Brandon Wilson, an ultra runner and newly appointed first-year administrative director for the five-loop footrace, said there are generally three groups of people who will toe the start line.

“I’m going to say that, for at least half the field, they’re there for the camaraderie and history of the event,” Wilson said, and are familiar with the host group Mangum Track Club in general and the Boogie race in particular.

“For another large portion of the crowd, it’s for the challenge” of completing a five-loop, all-asphalt footrace in the midst of unrelenting heat and and oppressive, breath-taking humidity. Then there’s Group C.

“And for an extremely small portion … they honestly don’t have a clue of what they’re up against,” Wilson said. “They’ve never really run an ultra. They probably couldn’t differentiate from one (ultra) vs. the next. Maybe they stumbled across the website” and the idea to enter seemed like a good idea at the time.

“In reality, it’ll probably be a lot more than they can handle, and they probably don’t even know that yet,” Wilson said. “They will quickly figure that out tomorrow.”

The course for everyone will be, Wilson said, “extremely tough. There’s a lot of the sleep deprivation that goes with starting at 6 o’clock at night (and) the heat and humidity associated with the first lap.”

His advice for newbies: “Start slow.”

Click here for interactive (but unofficial) course map.

Click here for interactive (but unofficial) course map.

The overwhelming majority of the field, regardless of pre-race goals, will do just that. The field is comprised of 120 runners, including 86 men and 34 women from seven states — North and South Carolina, Florida, Virginia, Georgia, Texas and Wisconsin. Entrants’ ages range from 22 to 70, and feature A — Amy Albritton (Kinston) and Abagail Bartman (Wilmington) to, well, Y if not Z in Ulysses Otero (Fayetteville) and Toshi Yamamoto (Raleigh).

Seventy runners in the field — 58.3 percent — are Mangum Track Club members. The only way you obtain MTC membership is to complete a club-organized shirt run organized a few times each year, and the shirt run is run on a small portion of the roads runners will attempt to conquer Saturday night into early Sunday morning.

And “attempt” might be the best possible word. Each 10-mile circuit consists of an 6-mile loop and a 2-mile out-and-back portion that, arguably, is the most difficult portion of the race — each of the five times it must be run. That’s because that from miles 8.8 to 10 (and to 20, 30, 40 and 50) includes a significant, momentum-busting incline that can wear down the most experienced runners. Even worse, maybe, is that runners have to cross the finish line (as a check-in point) four times before reaching it for the fifth and final time — that is, the one that counts.
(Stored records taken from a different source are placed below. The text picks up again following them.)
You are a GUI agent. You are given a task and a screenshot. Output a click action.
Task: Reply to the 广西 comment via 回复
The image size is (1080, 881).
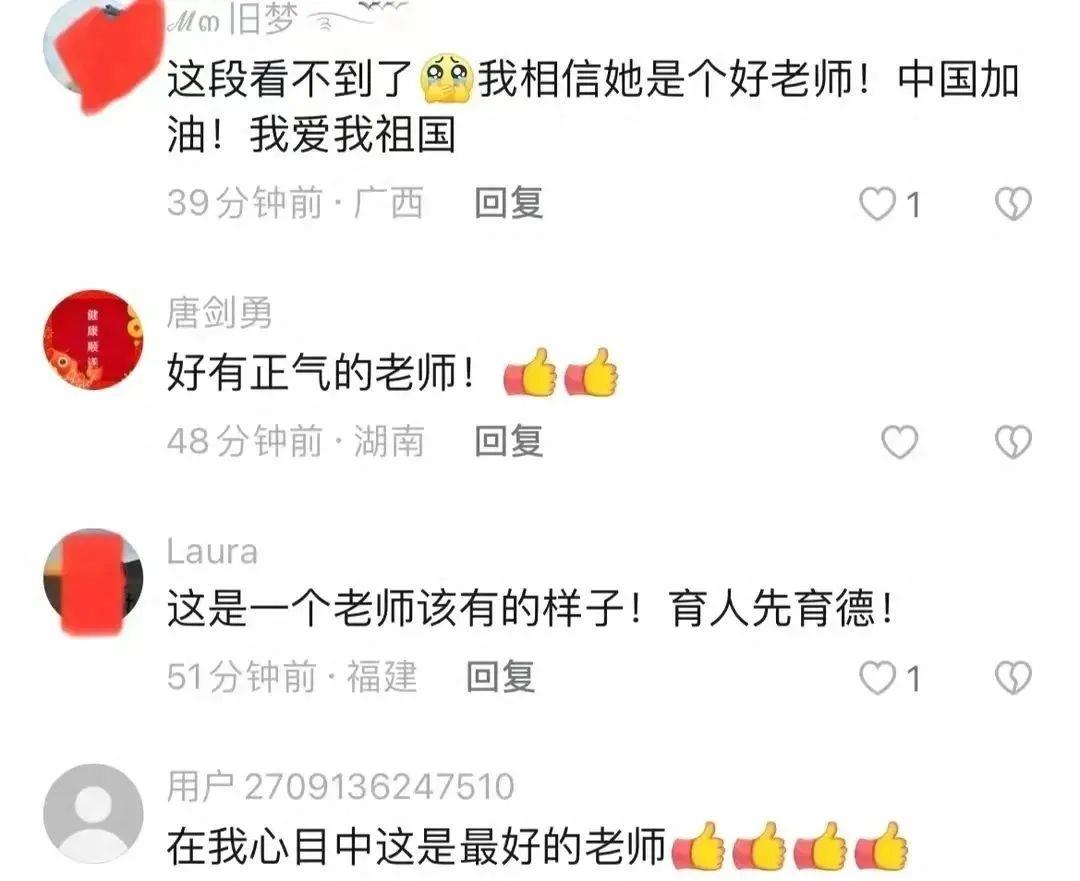508,203
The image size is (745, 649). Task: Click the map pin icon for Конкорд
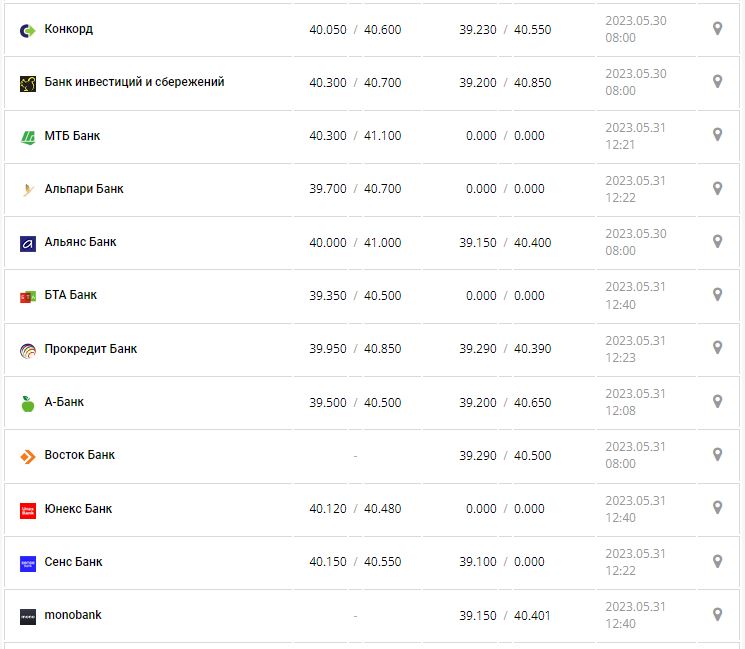click(x=717, y=29)
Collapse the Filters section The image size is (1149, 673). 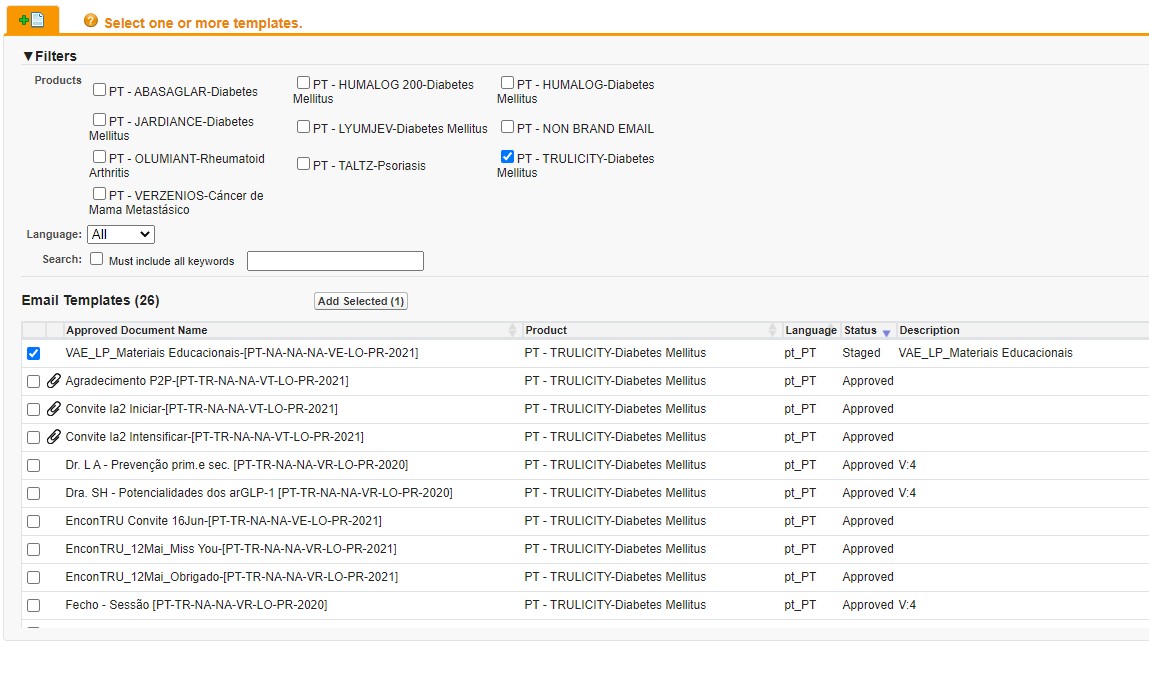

Doug Dawkins, veteran race director, said that “very little is new” for this year’s 20th running — and that’s just the way MTCers like it.

“I don’t even change the shirts except for the date,” Dawkins said. “It’s very consistently, old-style running. It’s not like running (at) Disney World.”

Though volunteers staff aid stations along the course, Boogie runners are largely “a self-sufficient group.”